Recordemos que un anticuerpo es una proteína con forma de «Y» que se une a su antígeno (en este caso, la proteína S) por las dos puntas de las ramas superiores. La rama vertical de la «Y» recibe el nombre de región Fc del anticuerpo. Cuando este se une a su antígeno, la región Fc puede a su vez unirse a ciertas molecúlas en la superficie de algunas células del sistema inmunitario, causando el efecto de apretar un botón: esa unión activa a las células para desplegar su armamento contra el virus. Entre esas células se encuentran las llamadas NK, o Natural Killers («asesinas naturales»), que se encargan de matar las células infectadas.

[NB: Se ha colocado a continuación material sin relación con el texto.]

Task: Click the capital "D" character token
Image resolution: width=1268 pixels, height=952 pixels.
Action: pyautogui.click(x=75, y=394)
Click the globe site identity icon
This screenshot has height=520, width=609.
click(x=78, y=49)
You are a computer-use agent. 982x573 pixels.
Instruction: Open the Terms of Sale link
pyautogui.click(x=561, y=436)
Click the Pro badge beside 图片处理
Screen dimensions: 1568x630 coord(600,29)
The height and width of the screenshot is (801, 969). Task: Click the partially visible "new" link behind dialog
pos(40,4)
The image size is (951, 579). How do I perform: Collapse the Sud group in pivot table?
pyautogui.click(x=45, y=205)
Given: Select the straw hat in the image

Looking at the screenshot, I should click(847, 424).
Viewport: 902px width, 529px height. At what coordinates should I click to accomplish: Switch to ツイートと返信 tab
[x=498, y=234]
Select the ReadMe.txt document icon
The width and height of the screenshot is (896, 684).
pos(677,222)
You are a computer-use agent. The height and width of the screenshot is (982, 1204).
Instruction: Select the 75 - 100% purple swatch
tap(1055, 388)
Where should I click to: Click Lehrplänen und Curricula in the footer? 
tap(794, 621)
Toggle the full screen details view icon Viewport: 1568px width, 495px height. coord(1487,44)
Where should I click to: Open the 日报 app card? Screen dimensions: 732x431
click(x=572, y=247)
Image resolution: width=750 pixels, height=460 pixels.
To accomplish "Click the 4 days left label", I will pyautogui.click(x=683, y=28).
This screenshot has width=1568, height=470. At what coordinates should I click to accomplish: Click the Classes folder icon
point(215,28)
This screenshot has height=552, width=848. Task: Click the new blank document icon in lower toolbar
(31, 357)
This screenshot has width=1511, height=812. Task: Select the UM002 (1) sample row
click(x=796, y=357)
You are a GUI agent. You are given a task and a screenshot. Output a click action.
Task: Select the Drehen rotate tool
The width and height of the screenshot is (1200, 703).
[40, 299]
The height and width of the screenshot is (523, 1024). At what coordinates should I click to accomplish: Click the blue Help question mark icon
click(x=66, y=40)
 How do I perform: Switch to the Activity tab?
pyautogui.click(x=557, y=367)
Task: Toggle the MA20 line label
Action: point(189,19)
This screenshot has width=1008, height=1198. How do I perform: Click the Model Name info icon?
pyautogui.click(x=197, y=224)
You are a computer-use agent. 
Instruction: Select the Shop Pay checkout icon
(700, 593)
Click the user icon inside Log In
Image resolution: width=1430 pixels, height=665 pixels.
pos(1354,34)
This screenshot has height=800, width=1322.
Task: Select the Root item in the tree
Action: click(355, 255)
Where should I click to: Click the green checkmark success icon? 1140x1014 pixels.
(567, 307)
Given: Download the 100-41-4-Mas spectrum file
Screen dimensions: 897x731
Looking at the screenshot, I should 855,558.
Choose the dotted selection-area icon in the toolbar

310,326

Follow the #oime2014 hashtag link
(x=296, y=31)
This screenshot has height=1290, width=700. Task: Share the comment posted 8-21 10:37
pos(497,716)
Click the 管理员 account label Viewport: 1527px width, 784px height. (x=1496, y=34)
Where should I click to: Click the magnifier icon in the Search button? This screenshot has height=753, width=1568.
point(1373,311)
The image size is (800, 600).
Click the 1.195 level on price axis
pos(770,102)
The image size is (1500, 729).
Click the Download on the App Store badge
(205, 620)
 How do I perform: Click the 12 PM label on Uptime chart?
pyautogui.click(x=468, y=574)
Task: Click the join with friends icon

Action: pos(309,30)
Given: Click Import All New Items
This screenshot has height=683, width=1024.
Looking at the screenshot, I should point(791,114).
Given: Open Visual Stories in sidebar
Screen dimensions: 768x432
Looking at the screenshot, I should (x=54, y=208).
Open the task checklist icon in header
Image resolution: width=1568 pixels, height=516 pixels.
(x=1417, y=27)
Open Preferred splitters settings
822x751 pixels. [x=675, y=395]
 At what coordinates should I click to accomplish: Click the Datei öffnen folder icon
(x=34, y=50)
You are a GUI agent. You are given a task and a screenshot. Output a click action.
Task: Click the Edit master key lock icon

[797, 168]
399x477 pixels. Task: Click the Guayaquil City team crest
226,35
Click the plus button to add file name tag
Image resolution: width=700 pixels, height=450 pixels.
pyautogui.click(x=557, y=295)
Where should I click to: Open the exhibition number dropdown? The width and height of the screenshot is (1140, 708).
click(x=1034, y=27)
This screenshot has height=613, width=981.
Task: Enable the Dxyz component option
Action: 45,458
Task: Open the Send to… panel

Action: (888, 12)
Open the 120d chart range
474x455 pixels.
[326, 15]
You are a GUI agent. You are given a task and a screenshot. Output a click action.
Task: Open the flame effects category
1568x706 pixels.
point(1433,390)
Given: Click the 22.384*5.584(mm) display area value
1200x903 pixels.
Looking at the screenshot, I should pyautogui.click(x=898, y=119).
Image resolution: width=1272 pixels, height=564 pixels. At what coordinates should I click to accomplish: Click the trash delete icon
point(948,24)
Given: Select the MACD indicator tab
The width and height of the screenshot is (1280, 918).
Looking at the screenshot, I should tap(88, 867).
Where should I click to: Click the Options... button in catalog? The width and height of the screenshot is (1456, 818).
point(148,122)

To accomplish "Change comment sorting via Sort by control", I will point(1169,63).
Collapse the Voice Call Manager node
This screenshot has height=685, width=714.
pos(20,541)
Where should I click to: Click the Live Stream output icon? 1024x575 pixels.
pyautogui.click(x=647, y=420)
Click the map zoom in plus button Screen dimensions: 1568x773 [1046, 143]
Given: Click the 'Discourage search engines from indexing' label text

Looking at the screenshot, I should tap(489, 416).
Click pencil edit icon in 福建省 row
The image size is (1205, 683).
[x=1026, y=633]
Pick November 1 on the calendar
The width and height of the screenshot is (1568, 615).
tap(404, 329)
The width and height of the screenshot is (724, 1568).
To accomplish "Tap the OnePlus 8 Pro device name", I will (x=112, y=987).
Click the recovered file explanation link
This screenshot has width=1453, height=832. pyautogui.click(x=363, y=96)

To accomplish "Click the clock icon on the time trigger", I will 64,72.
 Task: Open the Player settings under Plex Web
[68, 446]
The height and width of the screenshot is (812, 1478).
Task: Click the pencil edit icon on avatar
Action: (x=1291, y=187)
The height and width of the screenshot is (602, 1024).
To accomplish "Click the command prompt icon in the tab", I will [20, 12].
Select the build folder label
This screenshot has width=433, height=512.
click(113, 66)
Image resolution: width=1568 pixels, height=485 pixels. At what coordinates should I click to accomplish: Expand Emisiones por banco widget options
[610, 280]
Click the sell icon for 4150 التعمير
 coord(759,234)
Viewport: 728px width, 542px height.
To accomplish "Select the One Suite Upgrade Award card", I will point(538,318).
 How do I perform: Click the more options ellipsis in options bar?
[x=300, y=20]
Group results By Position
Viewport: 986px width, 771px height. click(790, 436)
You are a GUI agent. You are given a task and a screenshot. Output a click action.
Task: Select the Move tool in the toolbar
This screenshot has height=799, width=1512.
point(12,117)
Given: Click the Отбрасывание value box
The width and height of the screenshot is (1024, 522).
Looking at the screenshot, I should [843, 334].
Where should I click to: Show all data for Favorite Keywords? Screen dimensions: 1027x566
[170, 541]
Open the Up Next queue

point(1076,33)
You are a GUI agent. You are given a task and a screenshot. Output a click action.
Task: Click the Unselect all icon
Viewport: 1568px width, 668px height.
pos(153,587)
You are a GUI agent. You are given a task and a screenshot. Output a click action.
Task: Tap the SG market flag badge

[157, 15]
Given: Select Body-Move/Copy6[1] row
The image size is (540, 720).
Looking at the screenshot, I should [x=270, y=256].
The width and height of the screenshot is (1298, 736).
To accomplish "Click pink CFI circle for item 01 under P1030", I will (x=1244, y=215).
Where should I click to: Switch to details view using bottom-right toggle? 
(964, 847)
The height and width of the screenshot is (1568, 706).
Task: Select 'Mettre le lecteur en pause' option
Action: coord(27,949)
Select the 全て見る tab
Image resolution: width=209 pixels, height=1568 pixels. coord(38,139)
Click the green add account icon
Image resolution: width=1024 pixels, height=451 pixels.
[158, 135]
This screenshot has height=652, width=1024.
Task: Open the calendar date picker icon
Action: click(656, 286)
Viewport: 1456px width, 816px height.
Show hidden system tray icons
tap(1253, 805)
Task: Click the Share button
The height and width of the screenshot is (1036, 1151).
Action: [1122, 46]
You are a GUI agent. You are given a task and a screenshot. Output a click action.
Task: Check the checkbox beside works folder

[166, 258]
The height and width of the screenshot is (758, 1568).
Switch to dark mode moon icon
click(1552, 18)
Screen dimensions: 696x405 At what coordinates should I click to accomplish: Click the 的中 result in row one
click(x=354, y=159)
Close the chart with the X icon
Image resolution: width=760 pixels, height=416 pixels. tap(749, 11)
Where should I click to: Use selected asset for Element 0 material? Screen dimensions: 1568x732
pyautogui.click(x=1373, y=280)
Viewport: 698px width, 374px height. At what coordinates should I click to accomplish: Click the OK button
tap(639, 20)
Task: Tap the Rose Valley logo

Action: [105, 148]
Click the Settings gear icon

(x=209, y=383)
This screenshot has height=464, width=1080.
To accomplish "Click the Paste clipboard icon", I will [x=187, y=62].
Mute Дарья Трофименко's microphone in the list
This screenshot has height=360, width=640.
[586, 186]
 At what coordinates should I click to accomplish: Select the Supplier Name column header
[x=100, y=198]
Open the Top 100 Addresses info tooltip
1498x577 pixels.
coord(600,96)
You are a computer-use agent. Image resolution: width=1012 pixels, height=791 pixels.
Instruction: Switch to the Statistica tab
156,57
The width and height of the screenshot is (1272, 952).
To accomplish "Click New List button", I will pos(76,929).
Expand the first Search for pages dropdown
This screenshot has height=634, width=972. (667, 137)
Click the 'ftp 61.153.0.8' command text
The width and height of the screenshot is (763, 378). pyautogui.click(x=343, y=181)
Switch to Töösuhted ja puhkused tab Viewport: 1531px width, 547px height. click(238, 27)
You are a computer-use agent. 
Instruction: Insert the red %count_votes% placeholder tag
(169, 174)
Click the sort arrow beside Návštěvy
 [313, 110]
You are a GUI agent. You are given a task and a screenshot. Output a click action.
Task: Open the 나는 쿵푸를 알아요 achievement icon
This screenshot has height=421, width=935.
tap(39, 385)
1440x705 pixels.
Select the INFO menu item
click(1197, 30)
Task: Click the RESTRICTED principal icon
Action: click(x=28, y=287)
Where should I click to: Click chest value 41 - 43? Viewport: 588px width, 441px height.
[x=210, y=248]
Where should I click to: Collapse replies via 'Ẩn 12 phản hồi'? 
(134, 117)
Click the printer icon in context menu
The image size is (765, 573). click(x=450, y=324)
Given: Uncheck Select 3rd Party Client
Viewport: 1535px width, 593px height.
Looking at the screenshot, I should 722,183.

Los autores han visto que la sangre de las personas vacunadas, sobre todo con las vacunas de ARN (BioNTech-Pfizer y NIAID-Moderna), contiene buenos niveles de estos anticuerpos que se unen a la S de Ómicron sin neutralizar el virus, pero activando las células NK que mantienen la infección a raya.

Y concluyen: «Así, a pesar de la pérdida de neutralización de Ómicron, los anticuerpos específicos contra la proteína Spike generados por la vacuna continúan ejerciendo la función efectora del Fc, lo que sugiere una capacidad de los anticuerpos no neutralizantes para contribuir al control de la enfermedad».

Resumiendo todo lo anterior, las vacunas reducen la gravedad de Ómicron a través de varios mecanismos, no solo los anticuerpos neutralizantes, sino también otros sistemas de la inmunidad adquirida o específica (anticuerpos no neutralizantes y células T) y también de la llamada inmunidad innata (células NK). Todo esto es lo que está reduciendo la gravedad de Ómicron. Para las personas no vacunadas y que todavía no se han infectado, Ómicron podría ser incluso tan grave como la versión original del virus que obligó a cerrar la sociedad. Las personas vacunadas con dos dosis están mucho más protegidas que las no vacunadas, pero la tercera dosis aumenta este nivel de protección.